I Bow before the All-Knowing who populate these environs.
CarbSane said…
There may someday be a book from me on the order of an "owner's manual" sort. I will get it right 100% in terms of the current knowledge and understanding. You can count on it. I won't be making shit up and passing it off as truth, you can be damned sure of that. But I don't need to write such a book, really. There are many. They are called college textbooks. Remember those?

Well. Since I have your attention. I must say that as much as I've wanted to like you as a "guru", and I DO respect very much what you've done in practice, I've been floored by some recent developments. Obviously more recent developments have sidetracked me from addressing those.

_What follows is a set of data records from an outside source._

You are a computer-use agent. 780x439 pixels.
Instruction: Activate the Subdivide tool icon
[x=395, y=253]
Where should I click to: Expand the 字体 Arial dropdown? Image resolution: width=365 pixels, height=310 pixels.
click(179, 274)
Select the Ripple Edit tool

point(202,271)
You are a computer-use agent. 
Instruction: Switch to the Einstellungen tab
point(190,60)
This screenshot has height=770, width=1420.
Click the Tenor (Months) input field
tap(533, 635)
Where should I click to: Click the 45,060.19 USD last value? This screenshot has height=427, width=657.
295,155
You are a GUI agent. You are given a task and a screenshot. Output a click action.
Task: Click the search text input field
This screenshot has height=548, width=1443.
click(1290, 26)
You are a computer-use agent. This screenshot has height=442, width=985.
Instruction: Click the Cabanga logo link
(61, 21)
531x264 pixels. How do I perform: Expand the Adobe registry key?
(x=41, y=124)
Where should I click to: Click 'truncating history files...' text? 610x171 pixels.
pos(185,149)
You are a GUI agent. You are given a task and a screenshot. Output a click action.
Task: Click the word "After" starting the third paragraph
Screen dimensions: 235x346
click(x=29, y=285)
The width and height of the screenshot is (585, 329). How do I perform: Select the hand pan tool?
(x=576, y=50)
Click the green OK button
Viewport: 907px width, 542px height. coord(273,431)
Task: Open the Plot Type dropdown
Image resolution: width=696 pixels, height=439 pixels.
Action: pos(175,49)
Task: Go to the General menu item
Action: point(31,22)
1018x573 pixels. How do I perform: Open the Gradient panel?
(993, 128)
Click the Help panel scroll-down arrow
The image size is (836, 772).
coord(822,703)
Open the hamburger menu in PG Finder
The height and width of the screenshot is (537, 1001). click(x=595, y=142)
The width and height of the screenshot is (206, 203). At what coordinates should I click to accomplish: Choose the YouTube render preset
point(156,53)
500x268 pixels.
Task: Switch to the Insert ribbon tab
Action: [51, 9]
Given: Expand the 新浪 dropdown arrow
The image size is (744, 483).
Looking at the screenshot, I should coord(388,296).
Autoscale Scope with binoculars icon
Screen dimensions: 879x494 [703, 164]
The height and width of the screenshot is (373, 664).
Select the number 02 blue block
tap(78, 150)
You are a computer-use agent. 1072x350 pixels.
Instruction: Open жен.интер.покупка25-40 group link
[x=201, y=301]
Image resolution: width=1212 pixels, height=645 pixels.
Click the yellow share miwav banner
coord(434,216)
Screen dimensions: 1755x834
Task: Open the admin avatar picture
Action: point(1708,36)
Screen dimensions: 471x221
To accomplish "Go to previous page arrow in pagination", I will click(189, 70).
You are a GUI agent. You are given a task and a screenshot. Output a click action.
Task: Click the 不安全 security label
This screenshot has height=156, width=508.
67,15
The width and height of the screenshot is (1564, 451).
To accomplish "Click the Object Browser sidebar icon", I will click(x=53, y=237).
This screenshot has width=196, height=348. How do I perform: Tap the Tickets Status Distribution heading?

So, let me ask. Are you still planning to headline the LC Cruise in May? You would be a fool to. Just my opinion, of course.
CarbSane said…
Just in case some smarty pants comes to remind me that there are errors in college texts, let me pre-empt that. I know full well there are. Indeed having unearthed some of my own college texts from the 80's and early 90's there's lots to be found there that is wrong. However, had I cited those at that time, it would have been a good faith effort at accuracy. This is not what we're dealing with in guru-land. It is not acceptable to put forth "truths" as such in the manner you and others have. Sorry. It's just not.
Anonymous said…
From pboDecember 26, 2012 10:02 AM:

"What I learn from this is that once I find out a guru is wrong, that's fine, I just can't trust them again, their credibility is gone. You should only get one shot if your goal is to be a guru. You can't get a second pass when you have shown that you do the homework, that you don't cross your t's and dot your i's."

Why did I quote that? Well, I followed your link to Plant Positive, looked over all his/her videos and selected "41 PUFAs Oxidize!", http://www.youtube.com/watch?v=WOcfxpZi6a0, as the first one I wanted to watch.

I'm only 8 minutes into it, but it is so biased and so flagrantly misrepresents the information that I find it highly annoying. For instance, at 5:50, we are shown Table 3 from the Lyons Diet Heart Study, with the very annoyingly high-pitched (for a male) voice-over claiming that this demonstrates the superior health benefit of PUFA over SFA. But look at the numbers: there was significance for total cal, total lipid, SFA, PUFA (reduced, ie, in the opposite direction!!!), oleic, linoleic, linolenic, fiber and cholesterol. So actually, we do not know which of all the factors are ASSOCIATED WITH (not causal to) the benefit, and in particular, I like that the w-6 to w-3 ratio has been brought into the range recommended by the Lands' equation for the experimental group more than the false dichotomy presented.
Woodey said…
Sorry Robb, but as one person put it, "you thrive off of people who don't know much about nutrition. Your expertise depends on other people's ignorance..."

Unfortunately the internet gives people like you more attention than you deserve. If you had made a book pre-internet, you would be but a drop of water in a puddle. Nothing more than a fringe "nutritionist" (real nutritionists with actual college degrees please don't hate me) and nothing more than a whisper.
Woodey said…
"I Bow before the All-Knowing who populate these environs."

I know enough to avoid you and your poisonous advice on nutrition. I wouldn't be surprised if you made a follow-up book about the Paleo advantage to a dog dookie diet and people praised you for being the second coming....the King of the Feces, the Feces Whisperer. LOL I would love to watch you eat sh*t. For it is what you and everyone who pushes false information deserves. Messing with people's health and mind to make a buck....yuk!
Woodey said…
"Richard at FreeTheAnimal"

Still makes me have images of some gay porn fetish site....I'm not saying he is....but he does strongly hate women and loves to be out with the guys doing "man" things. Just sayin.
Woodey said…
I laugh every time people try to push the ELMM is bunk thing...ummm yeah ok...Thank God it is. Since joining Weight Watchers in October I have lost 40 lbs. Not bad considering in one year of LC/paleo I only lost 30...hmmm.